Generally speaking, cytochrome c oxidase can be fully oxidized (four redox active metal centers: CuA, CuB, irons in hemes a and a3, are in their common higher oxidation state; 3+ for iron and 2+ for copper), or fully reduced (four metal centers are in their common lower oxidation state; 2+ for iron and 1+ for copper). The partially reduced enzyme, usually called mixed-valence one, has some metal centers in their higher oxidation state, and the remainder in their lower oxidation state. There are also a number of forms of oxidized enzyme: fast enzyme (reacts relatively rapidly with cyanide), slow enzyme (reacts at about of 1% of the rate of the fast enzyme, also called resting enzyme), pulsed enzyme (obtained by reducing slow enzyme and oxidizing it with oxygen under conditions in which the production of H2O2 is avoided), oxygenated enzyme (subjected to a cycle of reduction and reoxidation under conditions in which H2O2 is produced) (38-40). These details are given to illustrate how complicated and controversial the overall picture of the function of cytochrome c oxidase still is.
Coming back to the comparative analysis of the action spectrum in Figure 2, and the spectroscopic data on cytochrome c oxidase cited above, it was suggested (9, 20) that the 820 nm band belongs mainly to oxidized CuA, the 760 nm band to reduced CuB, the 680 nm band to oxidized CuB, and the 620 band to reduced CuA (Figure 3). The 400-450 nm band is more likely to be the envelope of a few absorption bands in the range 350-500 nm (i.e., a superposition of several bands). The band with a maximum near 404-420 nm can be assigned to the oxidized heme, whereas the longer-wave edge of the envelope at 450 nm (due to its asymmetry), should evidently be assigned to the reduced CuB. The participation of the heme in the action spectra is confirmed by the optimal dose ratio (10 and 100 J/m2, respectively, for 404 and other visible region maxima, (3-5)). It should be noted that the Soret band of heme compounds (i.e., the band in the range of 400-420 nm) is more intense by an order of magnitude than the absorption bands of these compounds in the visible region (24). The weak band at 330 nm may belong to oxidized CuB. Thus, the bands at 330, 404-420, 680 and 825 nm can be attributed to a relatively oxidized form of cytochrome c oxidase; the edge of the blue-violet band at 450 nm and the distinct bands at 620 and 760 nm belong to a relatively reduced form of the enzyme. This analysis (9, 20) was performed before the three-dimensional X-ray structure of cytochrome c oxidase was reported (30-33). The results of our analysis do not have principal contradictions with data on the structure of cytochrome c oxidase by Tsukihara et al. (30, 31). It should be emphasized that every band in the absorption spectra is a result of the overlapping absorption of different chromophores, but in an action spectra not all of them may appear.

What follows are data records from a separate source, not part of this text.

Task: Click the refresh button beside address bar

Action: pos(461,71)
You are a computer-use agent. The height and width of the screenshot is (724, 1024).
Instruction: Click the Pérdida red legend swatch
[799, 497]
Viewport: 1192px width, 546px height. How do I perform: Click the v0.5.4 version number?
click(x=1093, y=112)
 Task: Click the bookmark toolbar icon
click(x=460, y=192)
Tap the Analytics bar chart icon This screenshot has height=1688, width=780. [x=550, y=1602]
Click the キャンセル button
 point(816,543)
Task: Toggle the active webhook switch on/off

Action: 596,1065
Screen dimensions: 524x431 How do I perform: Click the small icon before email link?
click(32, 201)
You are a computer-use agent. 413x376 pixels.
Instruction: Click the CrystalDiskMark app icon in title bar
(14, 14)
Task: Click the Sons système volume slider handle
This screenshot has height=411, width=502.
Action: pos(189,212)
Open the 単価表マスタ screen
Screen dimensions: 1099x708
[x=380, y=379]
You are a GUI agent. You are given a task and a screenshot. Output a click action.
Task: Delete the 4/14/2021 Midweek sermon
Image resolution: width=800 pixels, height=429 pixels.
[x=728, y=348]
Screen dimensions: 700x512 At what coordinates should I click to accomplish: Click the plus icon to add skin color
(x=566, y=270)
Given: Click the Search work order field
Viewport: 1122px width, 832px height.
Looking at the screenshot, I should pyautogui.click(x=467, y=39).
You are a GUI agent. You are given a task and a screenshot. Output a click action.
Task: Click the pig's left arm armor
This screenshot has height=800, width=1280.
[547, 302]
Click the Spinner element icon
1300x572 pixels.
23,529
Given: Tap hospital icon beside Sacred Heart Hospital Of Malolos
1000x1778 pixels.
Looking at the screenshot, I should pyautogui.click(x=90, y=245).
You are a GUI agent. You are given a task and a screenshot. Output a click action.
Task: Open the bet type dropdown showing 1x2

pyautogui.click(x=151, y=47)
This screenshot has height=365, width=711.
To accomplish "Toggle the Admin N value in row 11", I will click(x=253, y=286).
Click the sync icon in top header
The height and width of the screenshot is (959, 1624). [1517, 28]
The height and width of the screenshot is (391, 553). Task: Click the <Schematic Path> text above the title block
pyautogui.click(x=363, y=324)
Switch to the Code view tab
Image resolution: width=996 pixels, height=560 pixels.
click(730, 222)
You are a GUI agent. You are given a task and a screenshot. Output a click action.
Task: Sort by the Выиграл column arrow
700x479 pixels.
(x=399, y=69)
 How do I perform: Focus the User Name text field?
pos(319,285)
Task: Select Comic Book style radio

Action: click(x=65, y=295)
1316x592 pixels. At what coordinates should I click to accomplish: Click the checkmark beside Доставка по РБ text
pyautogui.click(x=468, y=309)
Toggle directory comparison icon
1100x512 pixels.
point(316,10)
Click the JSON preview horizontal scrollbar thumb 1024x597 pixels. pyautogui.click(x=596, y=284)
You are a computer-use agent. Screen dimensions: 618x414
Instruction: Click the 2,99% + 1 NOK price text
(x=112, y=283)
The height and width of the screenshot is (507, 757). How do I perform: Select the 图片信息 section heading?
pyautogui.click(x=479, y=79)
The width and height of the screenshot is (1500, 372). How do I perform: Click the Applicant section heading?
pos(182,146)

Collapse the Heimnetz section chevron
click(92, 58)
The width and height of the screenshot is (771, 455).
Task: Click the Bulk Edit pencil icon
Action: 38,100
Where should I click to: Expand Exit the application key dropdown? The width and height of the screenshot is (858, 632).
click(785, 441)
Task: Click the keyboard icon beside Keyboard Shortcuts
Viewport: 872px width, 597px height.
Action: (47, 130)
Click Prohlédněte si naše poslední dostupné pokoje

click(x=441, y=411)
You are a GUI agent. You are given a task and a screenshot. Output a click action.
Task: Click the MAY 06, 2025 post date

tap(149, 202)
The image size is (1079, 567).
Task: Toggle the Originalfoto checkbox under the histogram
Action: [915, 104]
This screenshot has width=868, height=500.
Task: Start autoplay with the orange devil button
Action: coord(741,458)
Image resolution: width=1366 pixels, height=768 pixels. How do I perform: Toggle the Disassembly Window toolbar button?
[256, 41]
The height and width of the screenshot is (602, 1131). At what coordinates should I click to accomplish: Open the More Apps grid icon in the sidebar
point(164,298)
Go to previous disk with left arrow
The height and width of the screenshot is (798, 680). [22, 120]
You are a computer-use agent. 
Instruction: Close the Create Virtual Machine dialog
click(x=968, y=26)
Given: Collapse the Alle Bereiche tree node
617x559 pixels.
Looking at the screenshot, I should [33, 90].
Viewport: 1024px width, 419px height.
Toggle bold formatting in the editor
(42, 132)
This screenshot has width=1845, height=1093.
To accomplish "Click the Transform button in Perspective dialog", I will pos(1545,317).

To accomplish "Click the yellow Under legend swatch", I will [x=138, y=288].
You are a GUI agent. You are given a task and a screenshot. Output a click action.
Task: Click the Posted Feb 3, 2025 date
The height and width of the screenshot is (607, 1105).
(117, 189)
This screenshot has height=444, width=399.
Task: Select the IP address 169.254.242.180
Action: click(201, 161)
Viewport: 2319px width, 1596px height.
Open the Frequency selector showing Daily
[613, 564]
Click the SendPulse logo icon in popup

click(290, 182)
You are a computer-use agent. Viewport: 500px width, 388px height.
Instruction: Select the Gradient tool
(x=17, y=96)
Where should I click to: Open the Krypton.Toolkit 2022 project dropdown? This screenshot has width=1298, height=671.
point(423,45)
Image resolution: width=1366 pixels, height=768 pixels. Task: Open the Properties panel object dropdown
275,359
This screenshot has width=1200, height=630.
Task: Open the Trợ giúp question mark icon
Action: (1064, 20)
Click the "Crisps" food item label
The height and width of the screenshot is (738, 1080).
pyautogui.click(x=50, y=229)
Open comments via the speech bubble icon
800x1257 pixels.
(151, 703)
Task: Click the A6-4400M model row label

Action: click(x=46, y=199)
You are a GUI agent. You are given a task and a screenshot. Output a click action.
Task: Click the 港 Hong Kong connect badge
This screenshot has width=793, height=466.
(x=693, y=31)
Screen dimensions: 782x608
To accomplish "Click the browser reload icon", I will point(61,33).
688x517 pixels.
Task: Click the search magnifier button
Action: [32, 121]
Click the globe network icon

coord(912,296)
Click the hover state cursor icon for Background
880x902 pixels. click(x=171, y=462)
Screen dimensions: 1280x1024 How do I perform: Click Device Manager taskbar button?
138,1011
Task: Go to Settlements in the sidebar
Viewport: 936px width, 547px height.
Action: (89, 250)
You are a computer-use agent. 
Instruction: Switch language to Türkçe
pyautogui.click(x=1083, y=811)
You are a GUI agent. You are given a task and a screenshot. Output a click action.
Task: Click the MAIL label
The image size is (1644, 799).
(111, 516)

An analysis of the band shapes in the action spectra (Figure 3) and the line intensity ratios enabled us to conclude that cytochrome c oxidase cannot be considered as a primary photoreceptor when it is fully oxidized or fully reduced, but only when it is in one of the intermediate forms (i.e., partially reduced, or mixed valence enzyme) (9, 20).
Our suggestion that cytochrome c oxidase is the photoacceptor responsible for various cellular responses connected with light therapy in the red-to-near IR region (9) was later conformed by the work of Pastore et al. (41), Wong-Riley et al. (11, 42), and Eells et al. (43, 44), as well as by our own spectroscopic work described below in the next Section (45, 46).
| A number of other kinds of experiments (dose and intensity
dependences for various wavelengths, dichromatic irradiation in various
ways, modification of irradiation experiments by specific chemicals,
and others) were performed (reviews: 1, 6, 9, 47, 48). The results of
all these experiments, together with action spectroscopy experiments,
which were summarized briefly above, allowed the conclusion that
cytochrome c oxidase could be a universal photoacceptor for eukaryotic
cells. |
4. COMPARISON OF ACTION AND ABSORPTION SPECTRA
Insofar as an action spectrum mirrors the absorption spectrum of the molecule that absorbs the light and is responsible for the action spectrum recorded, an important step in identification of this photoabsorbing molecule is the comparison of action and absorption spectra.
Recording an absorption spectrum of a cellular monolayer or individual cell is not an easy task, due to weak absorption and low concentration of chromophores. The absorption spectra of individual cells were recorded years ago up to 700 nm with the aim of identifying respiratory chain carriers (49, 50). The absorption spectrum of 8 parallel monolayers of human fibroblasts in the red-to-near IR region was recorded using a commercial double beam spectrophotometer (51). The absorption spectrum of whole cells in the visible region was found to be qualitatively similar to that of isolated mitochondria (49). The extension of optical measurements from the visible spectral range to the far-red and near IR regions (650-1000 nm) was undertaken late in the seventies for the purpose of monitoring the redox behavior of cytochrome c oxidase in vivo. These studies led to the discovery of a "near IR window" into the body, and the development of near IR spectroscopy for monitoring tissue oxygenation (52-54).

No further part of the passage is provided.